Opinion: Rural Gun Laws Make No Sense In Big City

I have nothing against deer hunters. Or duck hunters. Or quail hunters. I have never actually hunted a deer or a duck or a quail myself. If I were hungry enough, I would, but there’s always food on the shelves of my neighborhood Dominick’s, so I haven’t needed to. I do enjoy catching and eating fish, on the rare occasions I actually manage to hook one.

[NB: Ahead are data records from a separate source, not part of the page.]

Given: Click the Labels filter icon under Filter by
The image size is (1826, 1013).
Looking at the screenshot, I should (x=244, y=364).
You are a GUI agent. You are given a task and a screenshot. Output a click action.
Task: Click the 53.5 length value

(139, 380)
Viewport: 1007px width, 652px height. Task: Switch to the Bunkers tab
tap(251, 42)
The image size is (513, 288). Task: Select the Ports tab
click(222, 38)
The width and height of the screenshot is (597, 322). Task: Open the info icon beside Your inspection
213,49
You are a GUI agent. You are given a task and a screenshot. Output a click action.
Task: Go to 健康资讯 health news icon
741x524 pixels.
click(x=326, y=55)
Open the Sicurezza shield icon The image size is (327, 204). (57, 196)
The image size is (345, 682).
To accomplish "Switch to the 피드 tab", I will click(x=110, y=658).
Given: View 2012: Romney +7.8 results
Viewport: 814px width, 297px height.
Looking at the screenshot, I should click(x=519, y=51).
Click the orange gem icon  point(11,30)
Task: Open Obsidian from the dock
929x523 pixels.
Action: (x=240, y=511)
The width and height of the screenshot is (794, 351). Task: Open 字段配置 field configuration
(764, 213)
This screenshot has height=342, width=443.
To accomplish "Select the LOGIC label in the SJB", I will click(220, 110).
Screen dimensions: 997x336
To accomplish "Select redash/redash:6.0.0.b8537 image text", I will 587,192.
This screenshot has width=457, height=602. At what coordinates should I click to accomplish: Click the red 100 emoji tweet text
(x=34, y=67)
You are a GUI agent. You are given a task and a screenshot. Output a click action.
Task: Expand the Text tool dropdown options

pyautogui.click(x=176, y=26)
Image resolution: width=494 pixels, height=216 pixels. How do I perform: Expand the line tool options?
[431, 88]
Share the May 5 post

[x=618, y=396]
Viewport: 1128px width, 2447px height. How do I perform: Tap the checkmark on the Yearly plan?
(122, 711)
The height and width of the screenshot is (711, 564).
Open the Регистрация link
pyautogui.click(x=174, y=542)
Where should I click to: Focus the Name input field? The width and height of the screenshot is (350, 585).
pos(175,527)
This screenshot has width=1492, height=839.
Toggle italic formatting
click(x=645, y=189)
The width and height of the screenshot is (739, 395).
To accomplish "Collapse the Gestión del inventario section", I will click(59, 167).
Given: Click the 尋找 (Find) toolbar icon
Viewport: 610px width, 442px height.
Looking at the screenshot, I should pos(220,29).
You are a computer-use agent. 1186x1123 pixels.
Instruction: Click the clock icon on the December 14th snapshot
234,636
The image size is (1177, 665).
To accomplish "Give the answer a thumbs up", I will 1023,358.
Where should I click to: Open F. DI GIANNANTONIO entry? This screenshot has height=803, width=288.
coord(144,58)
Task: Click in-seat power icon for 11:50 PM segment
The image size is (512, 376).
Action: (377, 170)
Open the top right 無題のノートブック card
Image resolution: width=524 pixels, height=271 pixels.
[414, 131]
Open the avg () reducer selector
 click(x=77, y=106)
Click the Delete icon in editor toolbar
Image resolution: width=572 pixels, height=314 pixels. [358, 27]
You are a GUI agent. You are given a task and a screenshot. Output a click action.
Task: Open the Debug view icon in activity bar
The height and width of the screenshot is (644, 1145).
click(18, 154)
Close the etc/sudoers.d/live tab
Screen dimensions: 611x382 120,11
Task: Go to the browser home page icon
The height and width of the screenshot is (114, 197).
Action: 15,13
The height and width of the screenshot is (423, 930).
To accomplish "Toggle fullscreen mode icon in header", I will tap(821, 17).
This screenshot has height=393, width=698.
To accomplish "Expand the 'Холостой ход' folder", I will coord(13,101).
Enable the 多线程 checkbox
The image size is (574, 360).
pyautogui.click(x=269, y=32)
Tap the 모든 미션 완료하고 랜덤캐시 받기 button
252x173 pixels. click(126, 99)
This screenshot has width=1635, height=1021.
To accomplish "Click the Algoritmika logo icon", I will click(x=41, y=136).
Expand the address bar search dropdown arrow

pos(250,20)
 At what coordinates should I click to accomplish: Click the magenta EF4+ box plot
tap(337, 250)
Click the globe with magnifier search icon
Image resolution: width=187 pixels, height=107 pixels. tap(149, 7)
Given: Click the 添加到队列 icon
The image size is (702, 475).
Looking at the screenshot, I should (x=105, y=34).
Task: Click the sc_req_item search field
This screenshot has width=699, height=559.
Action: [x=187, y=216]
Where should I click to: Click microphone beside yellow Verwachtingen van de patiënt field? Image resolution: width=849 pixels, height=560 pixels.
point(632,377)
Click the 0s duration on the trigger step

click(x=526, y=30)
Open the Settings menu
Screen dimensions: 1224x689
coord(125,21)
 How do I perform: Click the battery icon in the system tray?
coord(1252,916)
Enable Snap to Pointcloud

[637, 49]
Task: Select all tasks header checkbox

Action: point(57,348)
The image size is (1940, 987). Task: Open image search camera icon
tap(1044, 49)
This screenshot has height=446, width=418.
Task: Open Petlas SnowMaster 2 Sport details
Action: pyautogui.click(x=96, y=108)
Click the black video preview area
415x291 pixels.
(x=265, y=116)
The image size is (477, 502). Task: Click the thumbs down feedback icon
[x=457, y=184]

I do, however, resent it when groups such as the Illinois State Rifle Association, which claims to speak for the state’s sportsmen, try to impose gun laws that may make sense in rural areas on one of the nation’s largest, most complicated cities, where they make no sense at all.
 
As Chicago struggles with a gang problem that has made us first in the nation in the murders, folks from places such as Marion, Metamora and Mount Vernon have helpfully tried to pass laws making it easier to carry a gun in Chicago. They say it’s for our own protection. One such law would allow Illinoisans to carry concealed weapons. This would certainly make it easier for gangbangers to sneak up on rival gang members, whip out a pistol from under their jackets, and shoot them in the head.
 
I suppose conceal carry would also make deer hunting easier. Instead of hiding in a tree stand with a rifle, a deer hunter could simply walk around in the woods with a Glock under his orange jacket. Then, as soon as he saw a deer, he could whip out his pistol and shoot it in the head, just like a Vice Lord shooting an Insane Gangster Disciple.
 
It would not, however, make life in the city any easier. The more weapons are available, the more gangs will stockpile, in an arms race to outgun their rivals.
 
Conservative America’s latest scheme to make urban America safer is to do away with licenses and training programs that place an unfair financial burden on the poor. Here’s former University of Chicago professor John Lott, author of More Guns, Less Crime, writing on Fox News’s website:
 
Can poor people be trusted with guns? Overwhelmingly, Republicans thinks so. But while Democrats fight against taxes on the poor and oppose voter photo IDs because they impose too much of burden, they seem to be doing everything possible – from fees, expensive training requirements, and photo IDs -- to make it next to impossible for the poor to own guns.
 
Indeed, legislation in at least 17 states around the country is aimed specifically at making it more costly to own a gun. Democrats are voting in mass against exempting the poor from fees when it comes to guns. New Yorkers aren't alone facing everything from registration fees to buying liability insurance.
 
That's too bad, because many law-abiding citizens, particularly minorities in crime-ridden neighborhoods really do need a gun for self-defense.
 
Actually, the greatest expense in gun ownership is the gun itself. So if Republicans are serious about arming the urban poor, they should either pass tax credits for gun purchases, or vouchers that low-income Americans could use toward the purchase of a gun, the way we all got vouchers for digital TV converters. Those, however, would be two more laws that would do Chicago no good.